> **To do**
From the top of the records below, return each line exactly, ending with the line that contains "Viewport: 1381px width, 449px height.".

(Exercise data Opens)

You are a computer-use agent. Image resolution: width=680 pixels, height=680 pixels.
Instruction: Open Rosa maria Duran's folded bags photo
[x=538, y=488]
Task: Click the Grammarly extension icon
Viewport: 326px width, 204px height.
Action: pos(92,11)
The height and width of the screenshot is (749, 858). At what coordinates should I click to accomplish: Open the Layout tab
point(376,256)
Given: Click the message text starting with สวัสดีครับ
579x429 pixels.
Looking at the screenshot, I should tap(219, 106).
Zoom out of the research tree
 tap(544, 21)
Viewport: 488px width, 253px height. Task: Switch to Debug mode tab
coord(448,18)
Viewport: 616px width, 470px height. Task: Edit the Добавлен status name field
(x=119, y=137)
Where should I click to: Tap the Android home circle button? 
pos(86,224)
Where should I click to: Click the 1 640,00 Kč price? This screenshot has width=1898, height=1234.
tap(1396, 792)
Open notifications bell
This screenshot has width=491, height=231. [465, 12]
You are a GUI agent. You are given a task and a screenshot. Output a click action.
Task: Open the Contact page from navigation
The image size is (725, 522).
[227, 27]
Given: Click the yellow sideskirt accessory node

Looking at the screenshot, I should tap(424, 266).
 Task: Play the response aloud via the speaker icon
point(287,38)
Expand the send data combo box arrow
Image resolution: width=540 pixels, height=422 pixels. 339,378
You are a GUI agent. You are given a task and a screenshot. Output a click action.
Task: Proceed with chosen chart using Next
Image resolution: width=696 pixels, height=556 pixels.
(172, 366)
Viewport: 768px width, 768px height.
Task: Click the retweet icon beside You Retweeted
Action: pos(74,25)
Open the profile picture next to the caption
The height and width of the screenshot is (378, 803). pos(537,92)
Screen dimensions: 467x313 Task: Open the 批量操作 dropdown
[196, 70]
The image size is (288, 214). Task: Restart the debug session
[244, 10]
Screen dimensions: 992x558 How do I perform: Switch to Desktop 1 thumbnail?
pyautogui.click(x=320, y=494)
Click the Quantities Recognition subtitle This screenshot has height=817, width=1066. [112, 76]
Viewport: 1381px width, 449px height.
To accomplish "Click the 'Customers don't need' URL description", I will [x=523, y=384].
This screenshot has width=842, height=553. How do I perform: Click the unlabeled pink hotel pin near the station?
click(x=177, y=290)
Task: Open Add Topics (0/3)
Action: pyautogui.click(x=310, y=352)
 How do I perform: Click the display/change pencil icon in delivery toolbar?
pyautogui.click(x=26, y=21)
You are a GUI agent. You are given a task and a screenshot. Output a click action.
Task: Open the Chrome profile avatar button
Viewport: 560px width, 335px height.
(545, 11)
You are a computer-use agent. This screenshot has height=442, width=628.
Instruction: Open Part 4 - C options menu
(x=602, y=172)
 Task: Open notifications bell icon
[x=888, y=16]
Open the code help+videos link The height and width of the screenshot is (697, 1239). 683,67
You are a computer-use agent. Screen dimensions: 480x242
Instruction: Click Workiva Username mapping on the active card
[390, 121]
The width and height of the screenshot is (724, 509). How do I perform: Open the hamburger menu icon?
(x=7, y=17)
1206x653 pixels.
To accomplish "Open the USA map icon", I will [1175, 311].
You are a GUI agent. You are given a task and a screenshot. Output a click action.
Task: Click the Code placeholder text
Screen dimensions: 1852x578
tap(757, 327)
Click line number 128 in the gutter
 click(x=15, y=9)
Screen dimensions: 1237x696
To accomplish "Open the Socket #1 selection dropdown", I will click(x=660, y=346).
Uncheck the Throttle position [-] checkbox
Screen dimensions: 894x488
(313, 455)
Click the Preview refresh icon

(Exercise data Closes)

> **Answer box**
You are a computer-use agent. Image resolution: width=680 pixels, height=680 pixels.
Instruction: Open Rosa maria Duran's folded bags photo
[x=538, y=488]
Task: Click the Grammarly extension icon
Viewport: 326px width, 204px height.
Action: pos(92,11)
The height and width of the screenshot is (749, 858). At what coordinates should I click to accomplish: Open the Layout tab
point(376,256)
Given: Click the message text starting with สวัสดีครับ
579x429 pixels.
Looking at the screenshot, I should tap(219, 106).
Zoom out of the research tree
 tap(544, 21)
Viewport: 488px width, 253px height. Task: Switch to Debug mode tab
coord(448,18)
Viewport: 616px width, 470px height. Task: Edit the Добавлен status name field
(x=119, y=137)
Where should I click to: Tap the Android home circle button? 
pos(86,224)
Where should I click to: Click the 1 640,00 Kč price? This screenshot has width=1898, height=1234.
tap(1396, 792)
Open notifications bell
This screenshot has width=491, height=231. [465, 12]
You are a GUI agent. You are given a task and a screenshot. Output a click action.
Task: Open the Contact page from navigation
The image size is (725, 522).
[227, 27]
Given: Click the yellow sideskirt accessory node

Looking at the screenshot, I should tap(424, 266).
 Task: Play the response aloud via the speaker icon
point(287,38)
Expand the send data combo box arrow
Image resolution: width=540 pixels, height=422 pixels. 339,378
You are a GUI agent. You are given a task and a screenshot. Output a click action.
Task: Proceed with chosen chart using Next
Image resolution: width=696 pixels, height=556 pixels.
(172, 366)
Viewport: 768px width, 768px height.
Task: Click the retweet icon beside You Retweeted
Action: pos(74,25)
Open the profile picture next to the caption
The height and width of the screenshot is (378, 803). pos(537,92)
Screen dimensions: 467x313 Task: Open the 批量操作 dropdown
[196, 70]
The image size is (288, 214). Task: Restart the debug session
[244, 10]
Screen dimensions: 992x558 How do I perform: Switch to Desktop 1 thumbnail?
pyautogui.click(x=320, y=494)
Click the Quantities Recognition subtitle This screenshot has height=817, width=1066. [112, 76]
Viewport: 1381px width, 449px height.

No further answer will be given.